The lender further disputed the complaint regarding the transfer of the loan into Janet’s sole name. It said that because Janet was the guarantor of the loan, she was already responsible for the repayments if Jenny did not make repayments. The lender claimed that at the time the loan was transferred, it had no evidence of Janet being in financial hardship.
After 6 June 2015, all the loan activity was subject to the new responsible lending obligations in the Credit Contract and Consumer Finance Act (CCCFA), and the Responsible Lending Code. The CCCFA places obligations on lenders to ensure that borrowers and guarantors are able to meet loan repayments without suffering substantial hardship. The CCCFA further requires that the loan meets the borrower’s objectives and that borrowers and guarantors understand the credit contracts that they enter into.
We found that the pre-June 2015 transactions were within the law at that time. However, when the loan was transferred into Janet’s sole name in late 2015, the lender had failed to meet the requirements of the CCCFA because:
- the lender had failed to take into account any living expenses that Janet might have.
- the lender had notice that Janet had been struggling to pay her daughter’s loan before it was transferred into Janet’s name.
- the lender knew that Janet was at the time 76 years old with very little income, and her income was unlikely to increase.
- there was no evidence that the lender had done any assessment as to whether the loan would meet Janet’s requirements and objectives.
- there was no evidence that the lender ever explained the full effect of the loan to Janet and so Janet was unable to make an informed decision.
Due to this evidence, we found that the lender had been irresponsible to approve a loan to a person in Janet’s financial position. We found that the lender’s actions breached the CCCFA and the Responsible Lending Code.
We decided that Janet and her family were still liable to pay the principal amounts that were loaned to them and any interest or fees that had accrued before the change in law in 2015. However, we recommended that all interest and fees incurred after 2015 be refunded as compensation for the lender’s breach of responsible lending obligations. This brought the remaining loan down from $16,000 to $9,500. We further recommended that the lender compensate Janet $2,000 for stress and inconvenience, reducing the loan balance to $7,500. The loan was frozen at that amount so that no further fees or interest could be added. Janet agreed to pay off the remaining amount at $50 a week until the loan was fully paid.

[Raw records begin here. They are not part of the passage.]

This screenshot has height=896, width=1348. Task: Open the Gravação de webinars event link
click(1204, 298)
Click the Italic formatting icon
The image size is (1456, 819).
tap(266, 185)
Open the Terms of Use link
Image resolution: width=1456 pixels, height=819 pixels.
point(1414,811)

Janet was happy with this solution.
Insights for participant
It is important for participants to understand their obligations under the CCCFA and the Responsible Lending Code. Due diligence in investigating what borrowers and guarantors can afford, ensuring that borrowers and guarantors understand the terms of the loan, and ensuring that the loan meets the borrower’s objectives, are all important features of the new law that must be adhered to by lenders.